We all meet on a regular basis now. The manual says not to_ have any interaction with each other, but it seems that is a rule long gone. The manual talks about terrible things that could come from the mingling of spirits. Everyone says that it’s a thing of the past; that spirits are much more congenial and civil now. Can you believe that? Spirits of the dead: civilized and mindful of their manners. It doesn’t say much for the living, does it?
I asked Margot about the rule and why it was okay for us to converse now. She just smiled and said that it beats her. She said that throughout all her time in limbo she had seen the progression from the mean-spirited, hateful ghosts to where we are now. She couldn’t say how or why it happened, she just knows that it did. She’s glad things changed. After so long on this plane with no one to talk to, she really thought seriously about moving on for the first time.
Margot has been dead for fifty-four years. She is an old spirit in a young form. She was born in 1924 and, as she likes to say, changed planes in 1954. An even thirty years spent with the living.
I talk to Margot every Tuesday and Friday, when you have your long days. I leave before dawn and head west, making sure to cross the street to avoid causing a ruckus with the Haberson’s dogs. I continue on for a few blocks until I reach the abandoned house tucked back in the woods off of Klinger Road. Margot is typically lounging in a decrepit rocking chair next to the stained marble pillars on the porch.
I sit next to her in a dining chair and we converse until the first glimmer of gold peaks over the eastern horizon. Then, we head inside to talk some more. Of all the rules from the manual that have proven to be wrong, exposure to the sun is not one that we have the courage enough to test.
Inside, we sit and pretend to sip at lemonade while Margot tells me stories from her life, during and after.
The first memory she has is when she was six years old. She remembers her father, a handsome man who was never without a suit and tie, coming home from his job at a small bank in the city.

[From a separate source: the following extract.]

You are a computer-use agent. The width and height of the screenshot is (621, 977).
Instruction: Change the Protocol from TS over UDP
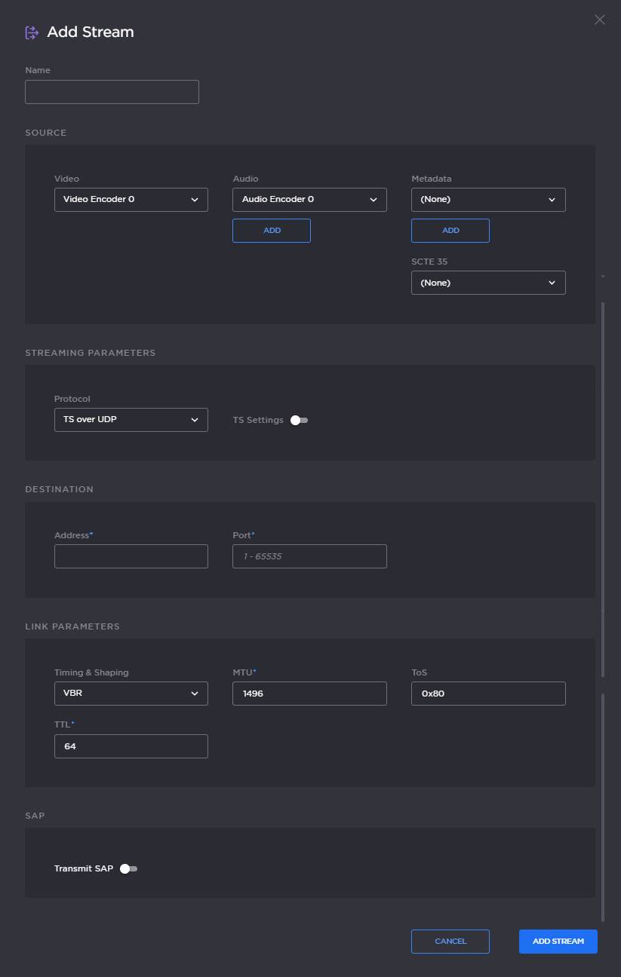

He always came home looking just as handsome and put-together as when he left, she says, but this day was different. On this day his hair was frazzled and his tie was loose. Margot sat outside the kitchen doorway and listened as he told her mother about a crash at the market. Surely this is why he was so distraught, she thought. He must have been in an accident on his way home after stopping at the market. But, when she looked out of the front window at the Model T in the driveway, there wasn’t a scratch or dent on it. It must have been a small wreck, she thought.
Over the next few months, Margot’s father became increasingly disheveled. He would come home with his shirt untucked and papers jutting out of his briefcase at odd angles. He would go days without shaving and come home from the city earlier and earlier in the day. Eventually, he stopped going to work altogether and spent whole days lying in bed.
Inside of two years, Margot’s family found themselves without a home. They drifted into the city and were one of the first families to take residence in Central Park. They spent a number of years there, struggling to keep themselves fed.
Around 1935, her father was able to get a job with a bank that was reopened thanks to the New Deal policies. The wage wasn’t much, but it was enough to afford them a small apartment on the West side of the city; two rooms with a toilet shared by all of the tenants.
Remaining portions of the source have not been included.